Direktur Lembaga Konsultasi & Bantuan Hukum Radhi Samal menyebutkan, Pihak Dirjen Minerba telah menegaskan dalam kesimpulanya saat RDP bahwa Putusan Peninjauan Kembali Mahkamah Agung Nomor 326 PK/Pdt/2024 telah memberikan kepastian hukum terhadap kepemilikan dan hak operasional tambang kepada pemohon PK, Putusan ini bersifat final dan wajib dieksekusi demi menjamin keadilan dan kepastian hukum.

Lanjutnya, Kasus ini kini menjadi perhatian serius DPR RI karena menyangkut tata kelola tambang yang berpotensi menimbulkan konflik  hukum dan  dampak lingkungan di wilayah Maluku.

Dalam  rapat tersebut, disebutkan nama Jaqueline Margareth Sahetapi yang diduga melakukan aktivitas pengapalan material tambang menggunakan tiga kapal tongkang tanpa sepengetahuan PT. Manusela Prima Mining, pemegang IUP resmi.

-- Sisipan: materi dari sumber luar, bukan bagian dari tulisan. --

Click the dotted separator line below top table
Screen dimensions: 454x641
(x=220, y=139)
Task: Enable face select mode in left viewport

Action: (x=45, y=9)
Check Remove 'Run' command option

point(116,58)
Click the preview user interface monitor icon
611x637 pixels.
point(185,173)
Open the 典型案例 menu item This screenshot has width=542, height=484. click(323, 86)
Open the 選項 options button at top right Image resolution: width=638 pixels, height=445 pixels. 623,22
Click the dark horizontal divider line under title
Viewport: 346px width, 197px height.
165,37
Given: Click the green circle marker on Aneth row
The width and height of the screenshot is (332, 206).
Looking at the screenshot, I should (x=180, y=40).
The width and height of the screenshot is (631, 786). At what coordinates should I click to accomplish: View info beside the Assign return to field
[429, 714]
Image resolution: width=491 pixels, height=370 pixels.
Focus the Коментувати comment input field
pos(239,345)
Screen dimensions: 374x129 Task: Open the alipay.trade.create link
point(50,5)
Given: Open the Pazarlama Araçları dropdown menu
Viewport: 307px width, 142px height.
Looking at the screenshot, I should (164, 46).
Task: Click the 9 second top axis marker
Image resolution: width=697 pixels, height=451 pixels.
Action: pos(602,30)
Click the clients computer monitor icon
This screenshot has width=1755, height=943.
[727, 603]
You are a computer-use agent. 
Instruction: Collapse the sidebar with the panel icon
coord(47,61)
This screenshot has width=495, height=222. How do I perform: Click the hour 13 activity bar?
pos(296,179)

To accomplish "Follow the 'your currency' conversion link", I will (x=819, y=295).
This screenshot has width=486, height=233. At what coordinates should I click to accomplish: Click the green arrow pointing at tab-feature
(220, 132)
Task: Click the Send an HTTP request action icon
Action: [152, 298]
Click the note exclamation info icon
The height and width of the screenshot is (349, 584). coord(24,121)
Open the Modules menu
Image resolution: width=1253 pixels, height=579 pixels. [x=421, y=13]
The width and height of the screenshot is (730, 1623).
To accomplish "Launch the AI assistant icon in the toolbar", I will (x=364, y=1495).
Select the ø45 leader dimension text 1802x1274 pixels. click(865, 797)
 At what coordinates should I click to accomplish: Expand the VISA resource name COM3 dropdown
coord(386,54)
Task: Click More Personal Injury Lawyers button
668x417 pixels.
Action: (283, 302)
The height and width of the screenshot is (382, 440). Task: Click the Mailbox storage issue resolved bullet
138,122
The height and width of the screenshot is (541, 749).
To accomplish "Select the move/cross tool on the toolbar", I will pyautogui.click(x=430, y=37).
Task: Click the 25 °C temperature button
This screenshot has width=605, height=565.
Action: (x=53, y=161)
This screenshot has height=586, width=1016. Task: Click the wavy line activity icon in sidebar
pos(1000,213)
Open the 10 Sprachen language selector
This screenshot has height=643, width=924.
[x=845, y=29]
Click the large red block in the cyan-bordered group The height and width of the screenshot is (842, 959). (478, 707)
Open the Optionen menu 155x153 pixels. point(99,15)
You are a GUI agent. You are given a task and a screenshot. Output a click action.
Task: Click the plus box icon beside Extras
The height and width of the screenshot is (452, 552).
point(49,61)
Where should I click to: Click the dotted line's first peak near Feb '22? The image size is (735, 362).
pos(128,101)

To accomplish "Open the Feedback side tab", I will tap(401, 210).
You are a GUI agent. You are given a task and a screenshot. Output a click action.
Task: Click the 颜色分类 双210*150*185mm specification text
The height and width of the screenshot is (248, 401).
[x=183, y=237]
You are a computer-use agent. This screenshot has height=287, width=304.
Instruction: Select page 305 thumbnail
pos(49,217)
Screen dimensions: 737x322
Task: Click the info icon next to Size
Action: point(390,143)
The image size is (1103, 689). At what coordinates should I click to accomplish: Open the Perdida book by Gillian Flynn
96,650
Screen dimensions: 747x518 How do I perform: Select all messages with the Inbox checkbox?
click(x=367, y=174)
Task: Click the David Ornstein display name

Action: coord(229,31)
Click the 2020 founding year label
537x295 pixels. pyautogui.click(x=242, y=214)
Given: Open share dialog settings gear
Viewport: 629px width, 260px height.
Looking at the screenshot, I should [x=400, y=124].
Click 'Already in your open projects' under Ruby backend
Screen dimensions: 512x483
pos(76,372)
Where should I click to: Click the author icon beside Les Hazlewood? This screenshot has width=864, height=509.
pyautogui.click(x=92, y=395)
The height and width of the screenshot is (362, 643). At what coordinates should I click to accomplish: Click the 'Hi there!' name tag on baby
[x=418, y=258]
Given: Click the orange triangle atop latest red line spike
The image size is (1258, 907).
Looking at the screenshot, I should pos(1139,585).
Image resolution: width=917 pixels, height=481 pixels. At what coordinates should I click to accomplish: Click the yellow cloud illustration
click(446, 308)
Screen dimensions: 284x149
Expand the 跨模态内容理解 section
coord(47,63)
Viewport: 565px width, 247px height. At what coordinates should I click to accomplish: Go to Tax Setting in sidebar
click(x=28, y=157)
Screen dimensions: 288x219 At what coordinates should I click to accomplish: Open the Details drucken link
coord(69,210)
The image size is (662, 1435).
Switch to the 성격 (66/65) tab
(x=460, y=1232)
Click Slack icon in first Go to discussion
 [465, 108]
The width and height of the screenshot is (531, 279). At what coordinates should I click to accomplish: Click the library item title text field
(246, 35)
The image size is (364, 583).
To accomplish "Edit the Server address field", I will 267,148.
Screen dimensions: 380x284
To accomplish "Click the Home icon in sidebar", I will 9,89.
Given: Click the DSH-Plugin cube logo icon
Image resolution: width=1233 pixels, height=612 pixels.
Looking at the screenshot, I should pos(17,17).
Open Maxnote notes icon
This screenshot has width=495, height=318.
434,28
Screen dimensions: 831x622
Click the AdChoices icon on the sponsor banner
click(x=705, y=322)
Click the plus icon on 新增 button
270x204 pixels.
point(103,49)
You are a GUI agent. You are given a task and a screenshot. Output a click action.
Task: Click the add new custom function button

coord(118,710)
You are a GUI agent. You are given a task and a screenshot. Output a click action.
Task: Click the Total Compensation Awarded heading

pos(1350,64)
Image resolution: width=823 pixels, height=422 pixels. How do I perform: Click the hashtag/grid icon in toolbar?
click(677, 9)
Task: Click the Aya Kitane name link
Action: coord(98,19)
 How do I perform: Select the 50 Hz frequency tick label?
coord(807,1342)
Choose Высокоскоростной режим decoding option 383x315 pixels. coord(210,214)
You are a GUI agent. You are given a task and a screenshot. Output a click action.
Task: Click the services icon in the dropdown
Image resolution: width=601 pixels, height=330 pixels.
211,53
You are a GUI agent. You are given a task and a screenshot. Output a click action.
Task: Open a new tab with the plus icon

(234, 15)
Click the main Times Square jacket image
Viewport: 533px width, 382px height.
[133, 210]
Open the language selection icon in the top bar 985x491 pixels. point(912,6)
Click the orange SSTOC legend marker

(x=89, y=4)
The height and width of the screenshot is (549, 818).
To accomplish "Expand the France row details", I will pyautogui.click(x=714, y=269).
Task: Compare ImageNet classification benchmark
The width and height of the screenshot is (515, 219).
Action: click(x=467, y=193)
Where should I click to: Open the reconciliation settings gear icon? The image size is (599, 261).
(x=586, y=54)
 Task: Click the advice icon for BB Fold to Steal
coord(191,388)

Dalam rapat tersebut perjanjian kontrak kesepakatan yang di buat sebagai bentuk kepemilikan saham 70 persen dalam PT. manusela Prima Mining oleh PT. bina Sewangi Raya diduga tidak melakukan kontrak kesepakatan kerja yakni tidak membangun prlabuhan dan smelter sebagai bentuk kepemilikan saham 70 persen sehingga perjanjian kontrak itu memenuhi unsur wanprestasi

berdasarkan isi Pasal 1243 KUH Perdata, setidaknya terdapat 3 unsur wanprestasi, yaitu:

1. ada perjanjian;

2. ada pihak yang ingkar janji atau melanggar perjanjian; dan

3. telah dinyatakan lalai, namun tetap tidak melaksanakan isi perjanjian.

Menurut Radhi seharusnya kesepakatan kerja antara keduanya harus dipenuhi, apalagi sementara ini sengketa di DPR RI masih terus berjalan, tidak boleh ada oprasi pertambangan sebelum adanya penyelesaian sengketa agar tidak menimbulkan konflik hukum yang berkepanjangan serta berdampak pada lingkungan sekitar daerah pertambangan.”Tutupnya.